Blood vessels are continuously exposed to mechanical forces that lead to adaptive remodeling and atherosclerosis. Although there have been many studies characterizing the responses of vascular cells to mechanical stimuli, the precise mechanical characteristics of the forces applied to cells to elicit these responses are not clear. We designed a magnetic exposure system capable of producing a defined normal force on ferromagnetic beads that are specifically bound to cultured cells coated with extracellular matrix proteins or integrin-specific antibodies. Rat aortic smooth muscle cells were incubated with engineered fibronectin-coated ferromagnetic beads and then exposed to a magnetic field.
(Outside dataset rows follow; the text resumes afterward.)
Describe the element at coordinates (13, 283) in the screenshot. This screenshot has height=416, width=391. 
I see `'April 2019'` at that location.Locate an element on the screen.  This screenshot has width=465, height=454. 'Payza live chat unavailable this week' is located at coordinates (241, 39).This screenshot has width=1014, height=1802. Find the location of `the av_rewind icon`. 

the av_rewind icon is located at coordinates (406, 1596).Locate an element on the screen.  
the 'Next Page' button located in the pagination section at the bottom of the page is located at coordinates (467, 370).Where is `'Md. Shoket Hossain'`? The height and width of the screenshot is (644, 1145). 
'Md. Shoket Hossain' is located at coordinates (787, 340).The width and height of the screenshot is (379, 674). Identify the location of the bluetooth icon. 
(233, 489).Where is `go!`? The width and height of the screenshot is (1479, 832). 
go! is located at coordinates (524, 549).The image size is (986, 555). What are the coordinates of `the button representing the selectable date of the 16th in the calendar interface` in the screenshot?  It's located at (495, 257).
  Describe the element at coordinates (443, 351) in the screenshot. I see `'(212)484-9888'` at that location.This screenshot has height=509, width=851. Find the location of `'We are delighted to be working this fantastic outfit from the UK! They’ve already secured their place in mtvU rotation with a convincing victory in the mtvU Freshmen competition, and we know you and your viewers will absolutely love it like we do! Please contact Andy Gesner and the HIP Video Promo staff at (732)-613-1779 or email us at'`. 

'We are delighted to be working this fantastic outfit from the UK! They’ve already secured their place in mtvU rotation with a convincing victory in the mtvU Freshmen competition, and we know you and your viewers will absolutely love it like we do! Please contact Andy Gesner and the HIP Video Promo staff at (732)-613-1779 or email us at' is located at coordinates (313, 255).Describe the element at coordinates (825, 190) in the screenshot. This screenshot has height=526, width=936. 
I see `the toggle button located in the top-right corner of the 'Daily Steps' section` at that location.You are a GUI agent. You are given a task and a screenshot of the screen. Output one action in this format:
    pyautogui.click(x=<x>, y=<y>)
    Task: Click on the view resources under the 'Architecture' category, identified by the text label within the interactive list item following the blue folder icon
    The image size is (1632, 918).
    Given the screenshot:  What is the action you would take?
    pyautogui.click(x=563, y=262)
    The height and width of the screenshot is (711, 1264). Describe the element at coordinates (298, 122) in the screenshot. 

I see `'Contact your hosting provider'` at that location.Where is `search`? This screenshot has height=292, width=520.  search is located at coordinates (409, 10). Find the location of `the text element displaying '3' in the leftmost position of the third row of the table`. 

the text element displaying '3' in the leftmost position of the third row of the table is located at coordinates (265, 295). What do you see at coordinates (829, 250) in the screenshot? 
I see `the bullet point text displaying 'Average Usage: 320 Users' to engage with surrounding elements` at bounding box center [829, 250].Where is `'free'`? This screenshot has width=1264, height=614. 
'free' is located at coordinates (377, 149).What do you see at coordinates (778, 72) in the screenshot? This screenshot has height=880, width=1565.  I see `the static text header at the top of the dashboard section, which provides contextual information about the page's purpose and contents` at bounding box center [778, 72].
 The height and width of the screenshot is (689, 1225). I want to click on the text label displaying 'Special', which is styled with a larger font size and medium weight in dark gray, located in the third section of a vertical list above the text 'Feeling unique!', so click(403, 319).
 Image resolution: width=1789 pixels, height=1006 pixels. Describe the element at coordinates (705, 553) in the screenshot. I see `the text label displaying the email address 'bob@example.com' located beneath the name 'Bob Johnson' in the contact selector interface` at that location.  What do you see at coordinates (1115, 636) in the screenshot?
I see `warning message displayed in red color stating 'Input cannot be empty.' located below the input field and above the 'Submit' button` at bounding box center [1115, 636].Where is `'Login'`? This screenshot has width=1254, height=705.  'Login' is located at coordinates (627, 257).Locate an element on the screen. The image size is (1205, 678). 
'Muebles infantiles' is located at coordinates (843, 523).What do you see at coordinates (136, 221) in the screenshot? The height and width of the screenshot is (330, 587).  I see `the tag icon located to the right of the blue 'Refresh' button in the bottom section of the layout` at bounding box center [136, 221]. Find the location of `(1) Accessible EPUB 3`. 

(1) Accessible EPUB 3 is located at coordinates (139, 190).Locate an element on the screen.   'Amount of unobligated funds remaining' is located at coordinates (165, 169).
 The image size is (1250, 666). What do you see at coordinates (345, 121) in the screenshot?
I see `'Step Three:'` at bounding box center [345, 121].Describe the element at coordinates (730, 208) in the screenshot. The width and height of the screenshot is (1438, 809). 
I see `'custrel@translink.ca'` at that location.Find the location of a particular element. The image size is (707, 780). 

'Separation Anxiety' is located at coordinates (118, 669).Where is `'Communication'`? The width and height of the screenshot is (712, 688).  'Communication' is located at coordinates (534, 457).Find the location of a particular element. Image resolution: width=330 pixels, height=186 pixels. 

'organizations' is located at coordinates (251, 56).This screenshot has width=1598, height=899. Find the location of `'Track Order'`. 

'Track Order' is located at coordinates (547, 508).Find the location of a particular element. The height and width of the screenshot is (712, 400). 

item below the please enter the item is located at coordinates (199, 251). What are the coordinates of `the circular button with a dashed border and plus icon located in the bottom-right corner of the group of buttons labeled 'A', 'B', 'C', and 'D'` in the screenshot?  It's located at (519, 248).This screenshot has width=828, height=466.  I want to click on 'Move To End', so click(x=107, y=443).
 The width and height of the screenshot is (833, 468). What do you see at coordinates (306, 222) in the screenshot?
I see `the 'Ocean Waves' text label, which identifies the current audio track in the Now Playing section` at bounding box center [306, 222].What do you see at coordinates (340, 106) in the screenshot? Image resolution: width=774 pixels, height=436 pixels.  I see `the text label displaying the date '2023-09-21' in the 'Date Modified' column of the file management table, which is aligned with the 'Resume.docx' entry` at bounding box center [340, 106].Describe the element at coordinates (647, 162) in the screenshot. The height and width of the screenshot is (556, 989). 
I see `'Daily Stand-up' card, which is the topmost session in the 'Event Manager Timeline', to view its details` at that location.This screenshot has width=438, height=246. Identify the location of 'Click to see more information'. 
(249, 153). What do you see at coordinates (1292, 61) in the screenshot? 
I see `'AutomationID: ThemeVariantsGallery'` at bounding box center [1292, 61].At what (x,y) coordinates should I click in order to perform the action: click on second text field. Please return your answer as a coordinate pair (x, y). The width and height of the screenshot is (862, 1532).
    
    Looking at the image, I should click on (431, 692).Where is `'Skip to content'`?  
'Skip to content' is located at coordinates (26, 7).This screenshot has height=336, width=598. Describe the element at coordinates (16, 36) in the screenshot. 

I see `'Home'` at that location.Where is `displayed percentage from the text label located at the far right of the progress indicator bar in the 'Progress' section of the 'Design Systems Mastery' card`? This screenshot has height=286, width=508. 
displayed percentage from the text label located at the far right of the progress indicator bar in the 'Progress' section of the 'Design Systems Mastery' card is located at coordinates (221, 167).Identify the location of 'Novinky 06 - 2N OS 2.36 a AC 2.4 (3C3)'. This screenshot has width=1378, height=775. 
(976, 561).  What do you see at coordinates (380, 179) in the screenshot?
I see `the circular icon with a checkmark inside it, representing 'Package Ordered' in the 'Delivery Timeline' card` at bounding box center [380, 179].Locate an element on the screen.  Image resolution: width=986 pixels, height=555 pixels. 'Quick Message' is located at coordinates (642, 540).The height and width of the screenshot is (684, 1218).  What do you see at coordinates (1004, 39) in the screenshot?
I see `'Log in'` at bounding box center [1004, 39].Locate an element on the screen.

With activation of extracellular signal-regulated mitogen-activated protein kinase 1/2 (ERK 1/2(MAPK)) used as a prototypical marker for cell responsiveness to mechanical forces, Western blot analysis demonstrated an increase in phosphorylated ERK 1/2(MAPK) expression reaching a maximal response of a 3.5-fold increase at a total force of approximately 2.5 pN per cell. The peak response occurred after 5 minutes of exposure and slowly decreased to baseline after 30 minutes. A cyclic, rather than static, force was required for this activation, and the frequency-response curve increased approximately 2-fold between 0.5 and 2.0 HZ: Vitronectin- and beta(3) antibody-coated beads showed a response nearly identical to those coated with engineered fibronectin, whereas forces applied to beads coated with alpha(2) and beta(1) antibodies did not significantly activate ERK 1/2(MAPK). Mechanical activation of the ERK 1/2(MAPK) system in rat aortic smooth muscle cells occurs through specific integrin receptors and requires a cyclic force with a magnitude estimated to be in the piconewton range.